------ Selected passage
Back to the foodie lit. A chef’s memoir of adventurous travel and eating, and a short story collection about Ethiopian American immigrants – for some of whom learning how to cook traditional American food is a sign of integration.

 

A Cook’s Tour: In Search of the Perfect Meal by Anthony Bourdain (2001)

Anthony Bourdain also appeared on my summer reading list when I reviewed Kitchen Confidential in 2020; I have both books in an omnibus edition. The chef acknowledges there’s no such thing as a perfect dining experience as there are many subjective factors apart from the food, but a few of his meals here are pretty close to ideal. Others are horrific. But everywhere he goes, from England to Cambodia, he gives a fair try. Four interspersed chapters are set in Vietnam, a country he falls in love with, but the rest are like individual essays with a different destination each time: Spain, Russia, Morocco, Japan, Scotland…

Some places are chosen due to personal significance or professional connections. He goes back to where he spent childhood summers in France, but it doesn’t live up to expectations: “I’d thought everything would be instant magic. That the food would taste better because of all the memories. … But you can never be ten years old again.” His boss arranges a pig roast for him in Portugal; he travels to the state in Mexico where most of his kitchen staff come from. With several other chefs, he journeys to Thomas Keller’s The French Laundry in California for a 20-course tasting menu – the rundown of the dishes takes him several pages. The key ingredients of this and the other near-perfect meals seem to be excellent quality of food, innovative flavors, a variety of dishes, and a languid pace with the alcohol flowing.

Bourdain sheepishly confesses that his travels were documented for television; the Food Network made him agree to some filming opportunities he would otherwise have avoided. Vegetarians be warned: some of these involve slaughter, and/or eating exotic animals. Aside from the pig, there’s a whole lamb cooked over a fire in the desert in Morocco, a turkey he beheads, and rabbits he shoots. And while you might think he’d eat anything with pleasure, there are in fact a few meals that leave him feeling ill: iguana tamales, bird’s nest soup, and dishes that use up all parts of a cobra. A notorious vegetarian hater, he even agrees to attend a vegan potluck in Berkeley, but reports that “not one of them could cook a f***ing vegetable.”

This was fast-moving, brash and funny; just as good as Kitchen Confidential and something I’d recommend to anyone who enjoys cooking shows or stunt travel. (Free – swap shop)

 

A Down Home Meal for These Difficult Times by Meron Hadero (2022)
------------
**What you should do:**
Reproduce word for word the passage of the book review that begins with "This was fast-moving, brash" and ends with "(Free – swap shop)". Nothing in the material after this review is needed.
------ Data excerpt
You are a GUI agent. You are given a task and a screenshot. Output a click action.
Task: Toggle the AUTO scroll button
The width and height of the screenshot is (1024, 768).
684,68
------------
**Your solution:**
This was fast-moving, brash and funny; just as good as Kitchen Confidential and something I’d recommend to anyone who enjoys cooking shows or stunt travel. (Free – swap shop)